Trust in Human Activity Recognition Deep Learning Models

Abstract

Trust is explored in this thesis through the analysis of the robustness of wearable device based artificial intelligence based models to changes in data acquisition. Specifically changes in wearable device hardware and different recording sessions are explored. Three human activity recognition models are used as a vehicle to explore this: Model A which is trained using accelerometer signals recorded by a wearable sensor referred to as Astroskin, Model H which is trained using accelerometer signals from a wearable sensor referred to as the BioHarness and Model A Type 1 which was trained on Astroskin accelerometer signals that was recorded on the first session of the experimental protocol. On a test set recorded by Astroskin Model A had a 99.07% accuracy. However on a test set recorded by the BioHarness Model A had a 65.74% accuracy. On a test set recorded by BioHarness Model H had a 95.37% accuracy. However on a test set recorded by Astroskin Model H had a 29.63% accuracy. Model A Type 1 an average accuracy of 99.57% on data recorded by the same wearable sensor and same session. An average accuracy of 50.95% was obtained on a test set that was recorded by the same wearable sensor but by a different session.

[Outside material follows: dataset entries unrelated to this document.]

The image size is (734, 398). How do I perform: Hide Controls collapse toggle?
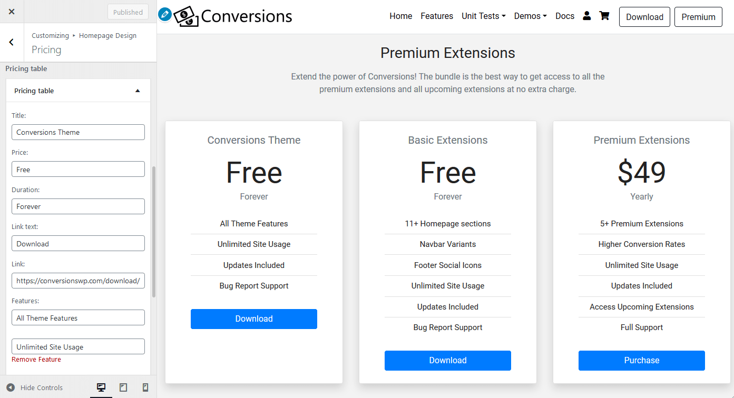pyautogui.click(x=35, y=387)
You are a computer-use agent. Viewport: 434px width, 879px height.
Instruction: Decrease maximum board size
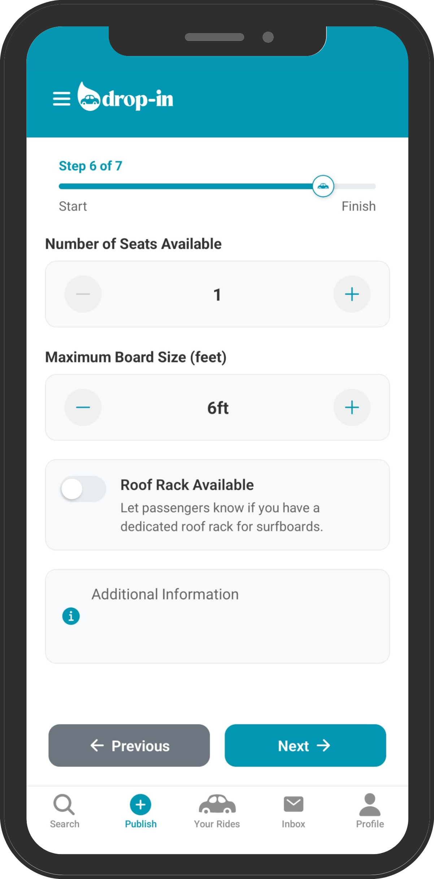[83, 407]
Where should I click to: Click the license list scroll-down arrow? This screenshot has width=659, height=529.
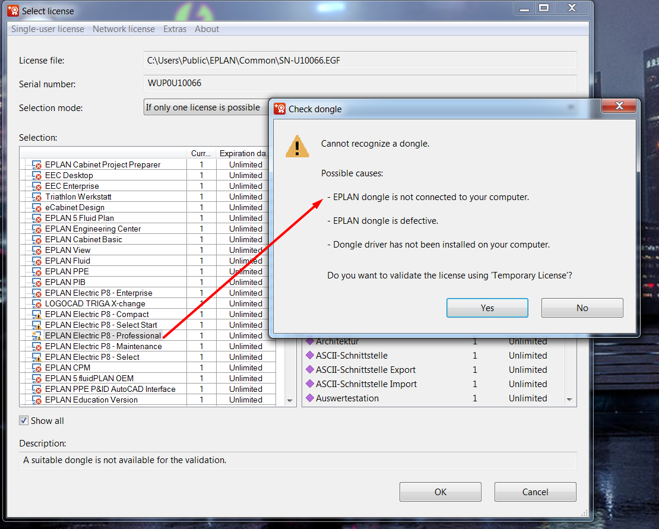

An average accuracy of 41.31% was obtained on data that was recorded by a different wearable sensor and same session. An average accuracy of 19.28% was obtained on data that was recorded by a different wearable sensor and different session. An out of domain discriminator for Model A Type 1 was also implemented. The out of domain discriminator was able to differentiate between the data that trained Model A Type 1 and other types (data recorded by a different wearable devices/different sessions) with an accuracy of 97.60%.